Un día en la vida

Manuel Barea

mbarea@diariodesevilla.es

Demagogos

El jefe de los demagogos ha huido del país, no va con él eso de que en una pandilla hay que estar con los colegas

No es para estar contentos. No causa la más mínima satisfacción. Puede que haya júbilo y jolgorio y se brinde hasta el coma etílico a la derecha de Vox, y probablemente hasta en ese mismo partido y en otras larvas similares. Pero que no se equivoquen: no causa ninguna dicha que en la España del siglo XXI ocurra esto. Es lamentable. Es una pena. No tendría que haber ocurrido. No se debería haber llegado a esta situación.

La demagogia no está considerada un delito, su práctica está a la orden del día, pero cuando en su delirio los demagogos no tienen empacho en tirarse por una pendiente viscosa y resbaladiza queriendo arrastrar -y desgraciadamente consiguiéndolo en más número del deseable- a fanáticos incautos e ilusos deseosos de una especie de nuevo amanecer, tal que pertenecieran a una secta, termina ocurriendo lo de ayer. O algo mil veces peor que uno prefiere no nombrar, algo que parecía muy lejano, algo que se creía muerto para siempre y que, sin embargo, agarra y florece por culpa de una siembra siniestra. Y ves a tipos abonando.

Ayer acabó con unos cuantos demagogos en la cárcel -no por ser eso, desde luego: no habría terrenos libres en España con espacio donde levantar prisiones para encerrarlos a todos, de tan diverso color y pelaje- y con su jefe, el mayor demagogo de todos, huido fuera del país, escondido, sin el menor atisbo de remordimiento: no va con él eso de que en una pandilla hay que estar con los colegas.
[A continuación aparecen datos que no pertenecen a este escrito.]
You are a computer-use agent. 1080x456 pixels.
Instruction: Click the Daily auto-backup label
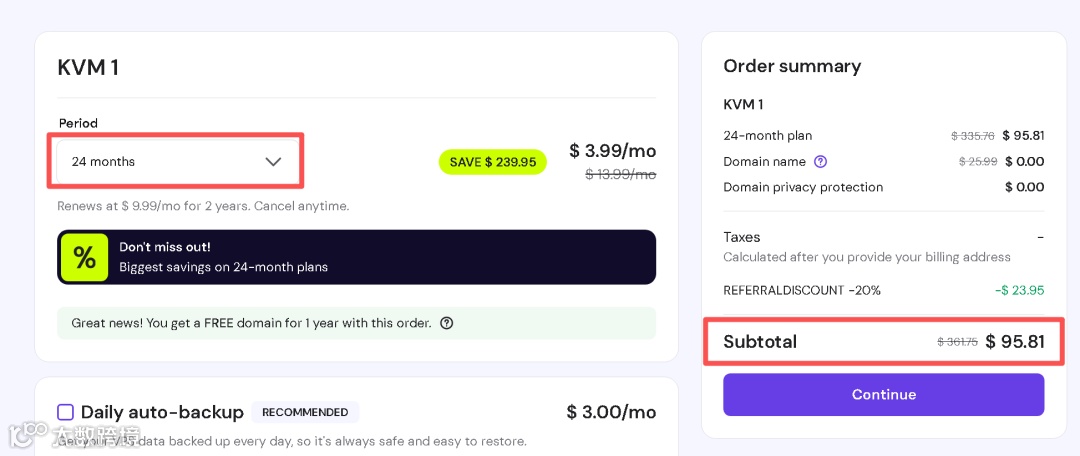tap(162, 412)
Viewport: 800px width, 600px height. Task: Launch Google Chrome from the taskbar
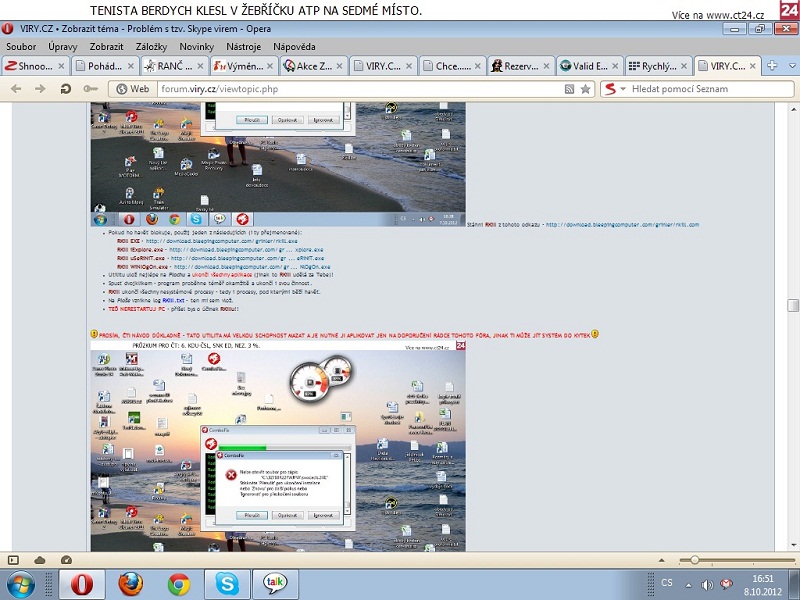click(179, 583)
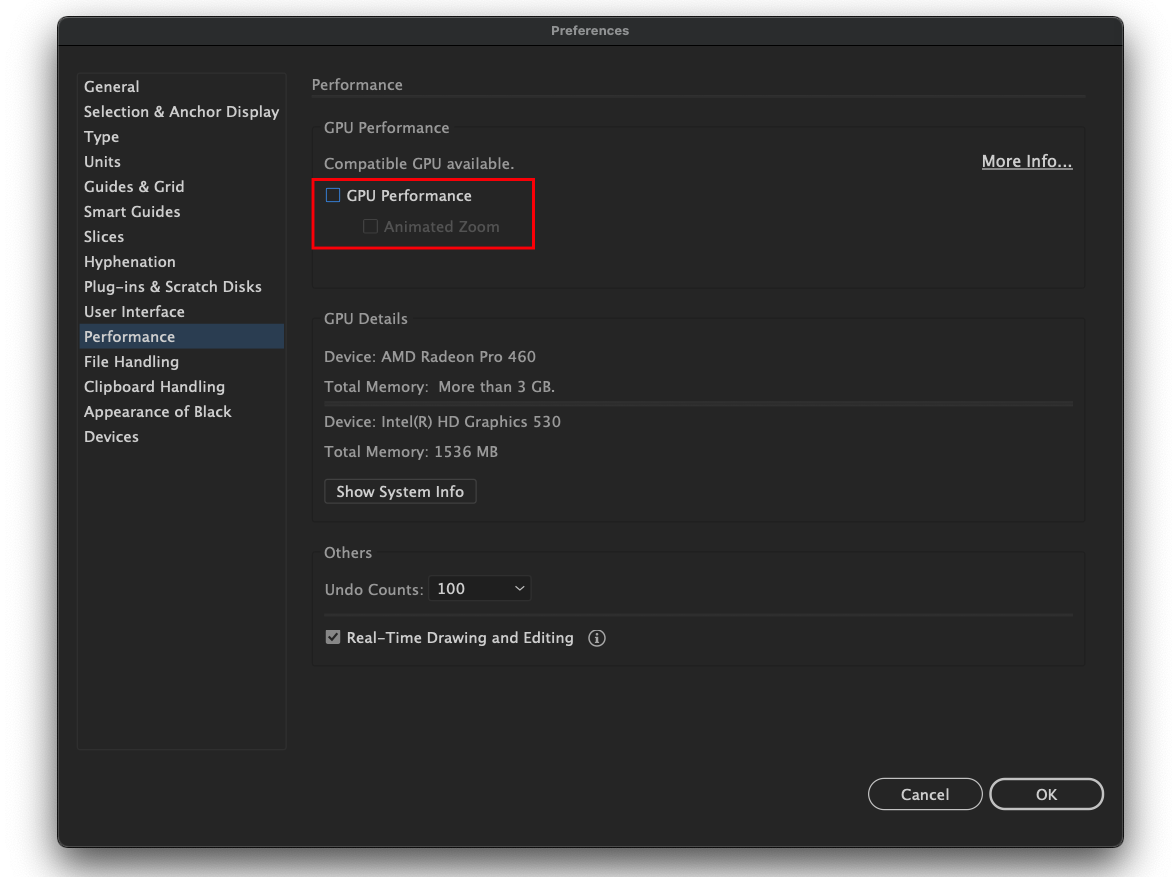Toggle the Animated Zoom checkbox

click(x=370, y=226)
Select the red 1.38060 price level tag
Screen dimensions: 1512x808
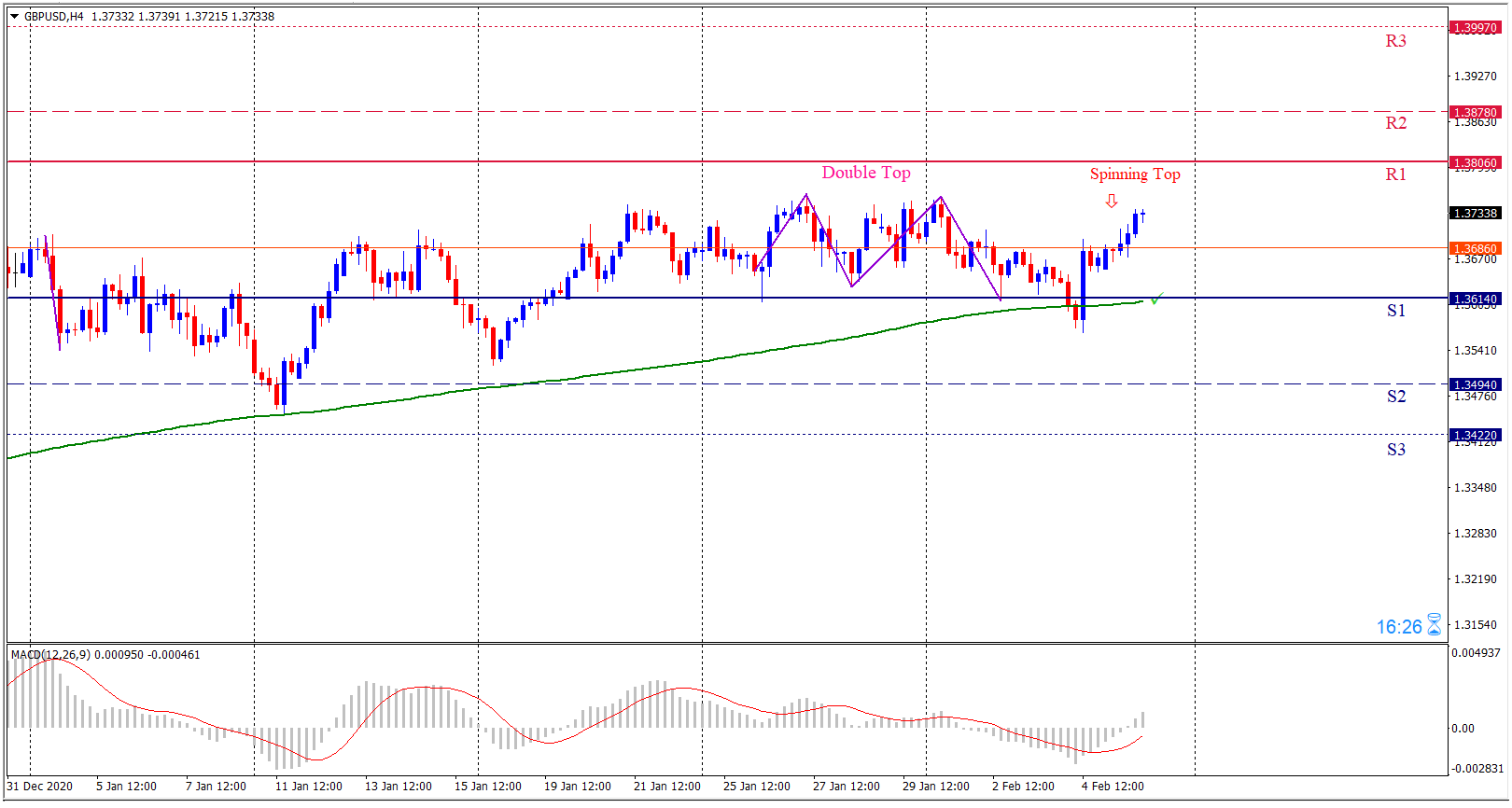[1475, 163]
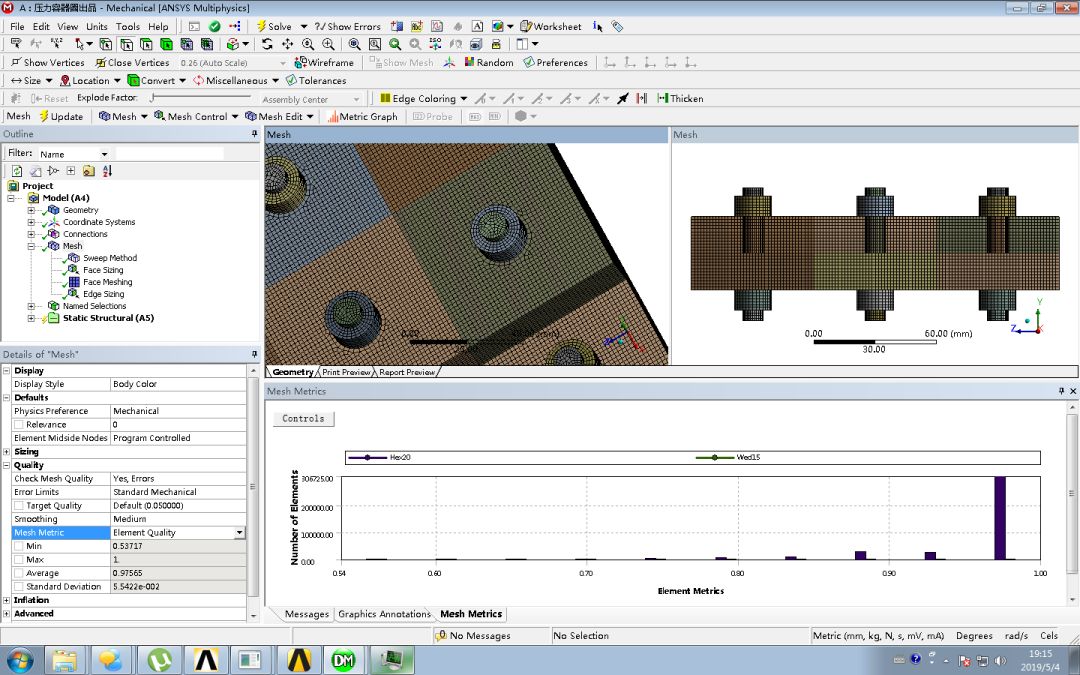This screenshot has width=1080, height=675.
Task: Click the Solve icon in the toolbar
Action: click(x=264, y=26)
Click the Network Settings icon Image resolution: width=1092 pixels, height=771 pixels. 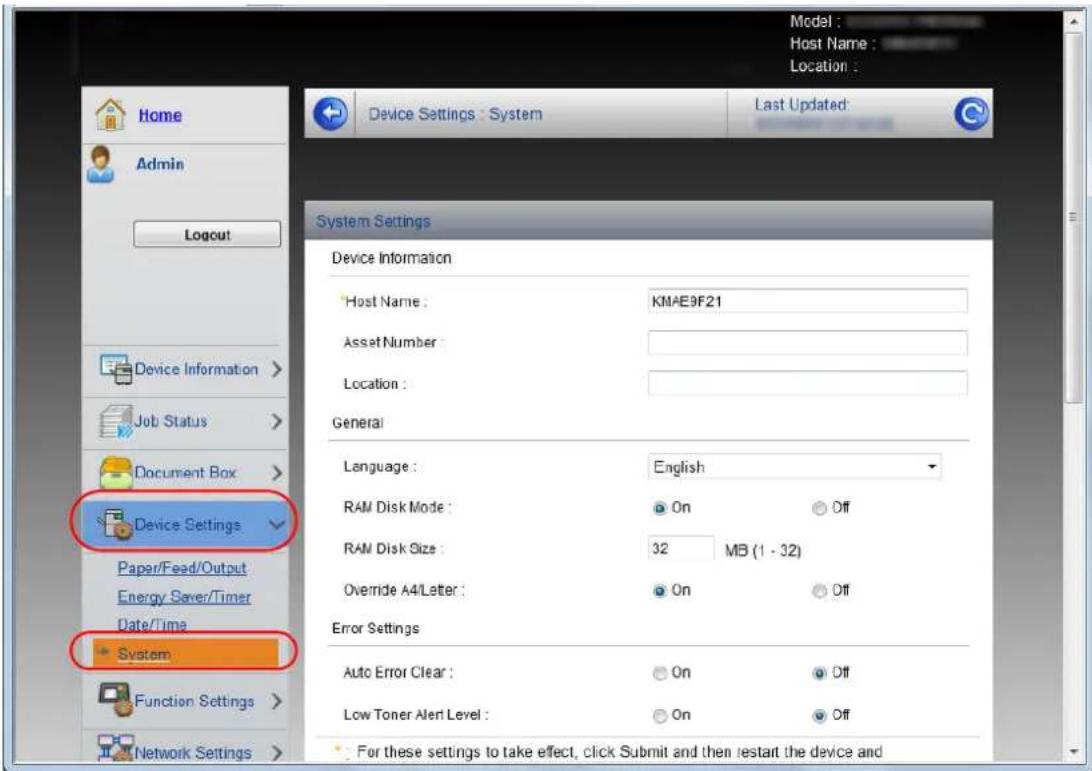click(116, 749)
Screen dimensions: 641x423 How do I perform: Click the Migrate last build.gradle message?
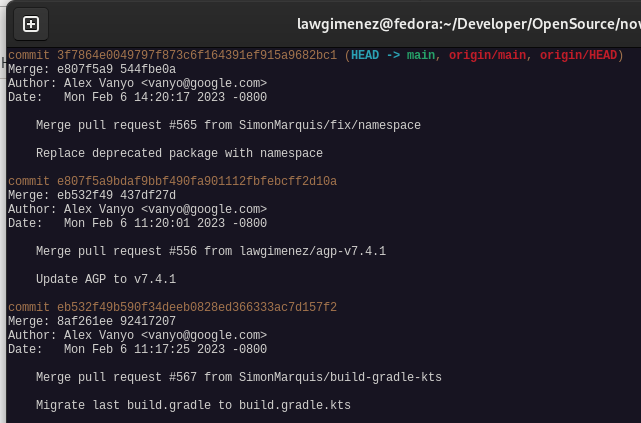tap(193, 405)
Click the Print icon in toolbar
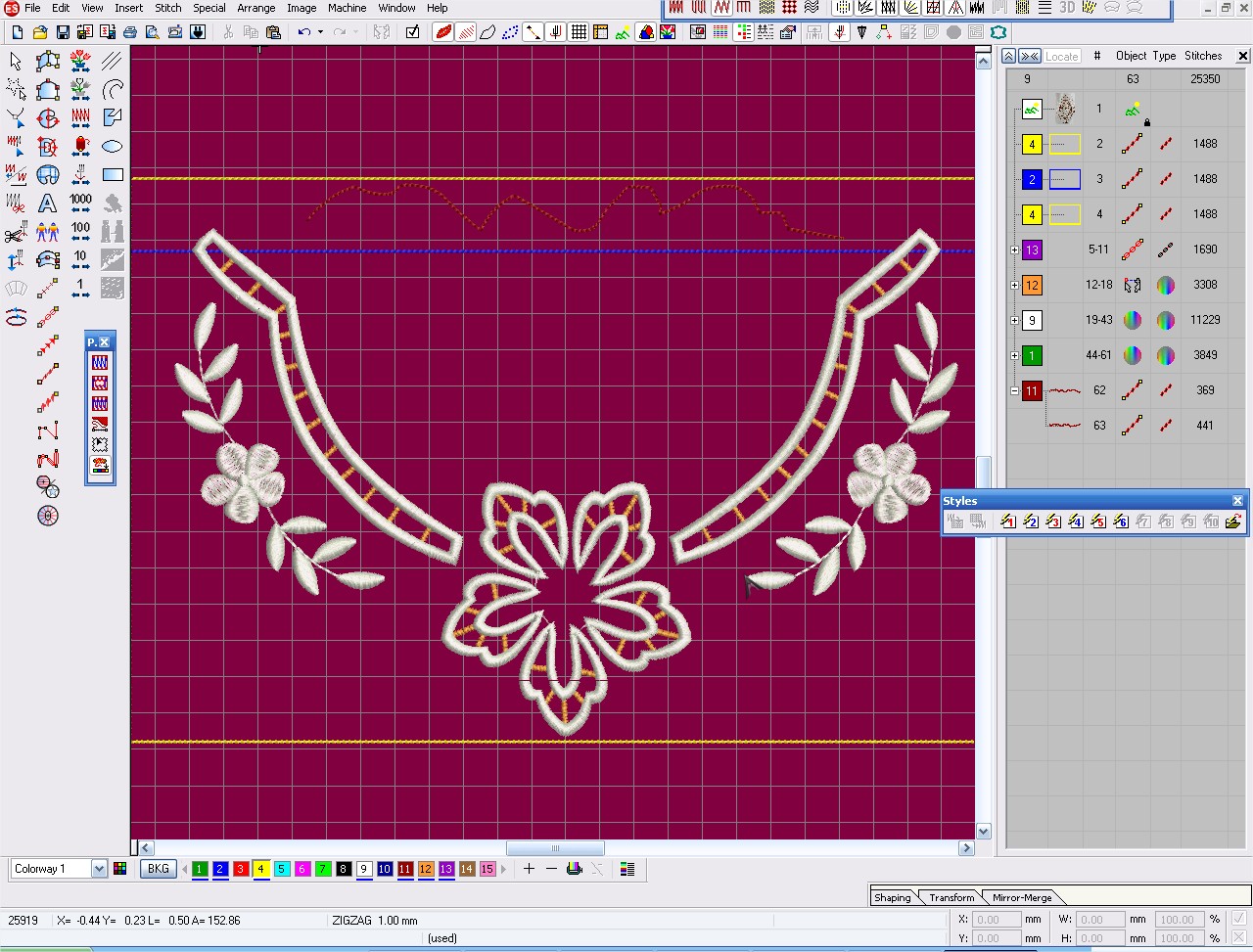Image resolution: width=1253 pixels, height=952 pixels. click(x=130, y=32)
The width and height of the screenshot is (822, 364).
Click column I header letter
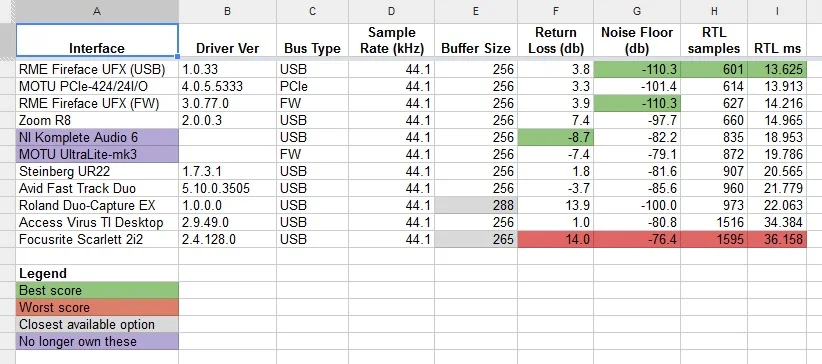[777, 11]
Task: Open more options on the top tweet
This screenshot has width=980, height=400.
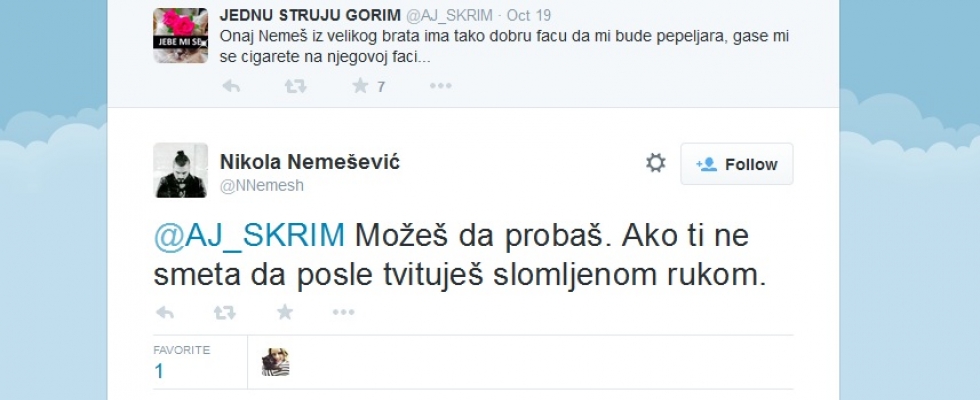Action: pos(441,86)
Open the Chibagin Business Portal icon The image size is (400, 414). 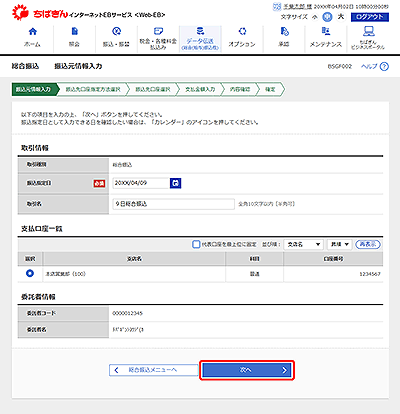[x=368, y=32]
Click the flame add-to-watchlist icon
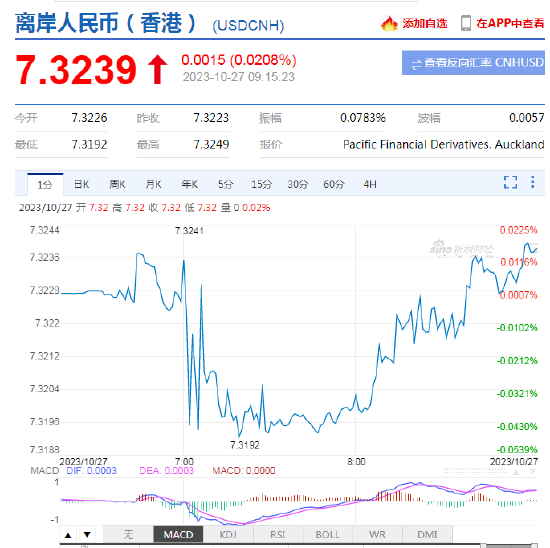Viewport: 550px width, 548px height. coord(389,24)
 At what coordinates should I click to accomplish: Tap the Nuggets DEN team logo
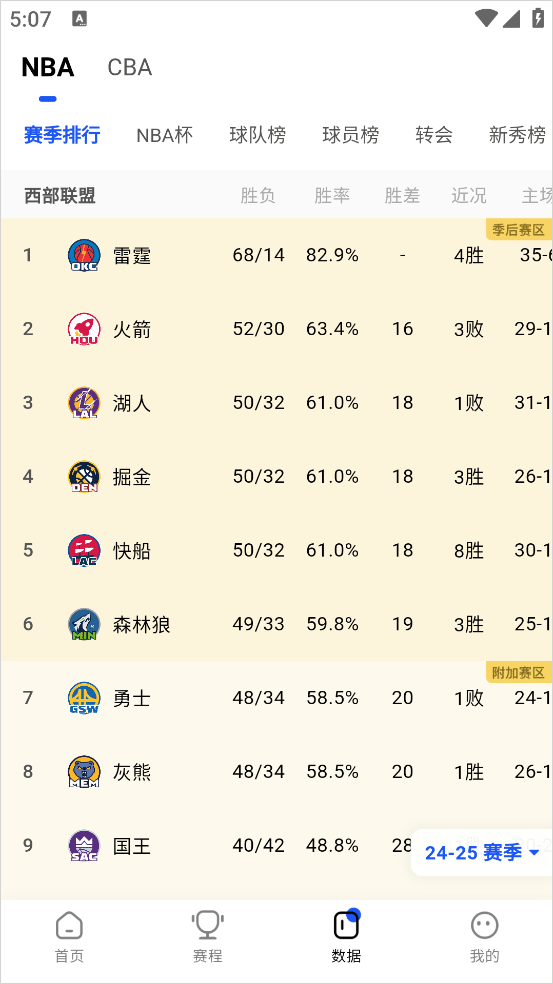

No, no es para estar contentos. Lo de ayer provoca consternación. Sobreponiéndose uno con esfuerzo a un pesimismo consuetudinario había querido creer proveyéndose de una fe inquebrantable que el país, su gente, los ciudadanos y sobre todo quienes deciden un día dedicarnos su tiempo, su esfuerzo, su buena voluntad, su inteligencia y su trabajo bien remunerado para dirigirnos y administrar nuestro bienestar, íbamos a estar a la altura de lo que, cuando niño, uno pensaba que sería el siglo XXI. La decepción es tremenda. Y la frustración te deja devastado si dedicas tan sólo un instante a reparar en los hijos, en los nietos, en los que vendrán detrás a seguir soportando a más y más demagogos y a sus desgraciados seguidores que, lejos de abrir los ojos y limpiarse las orejas, optarán por el sahumerio de su guía espiritual y, si su desvarío lo lleva a la cárcel, a denunciar su persecución, su represión, su tortura, su martirio. A una secta, la pócima de la demagogia le sabe a elixir.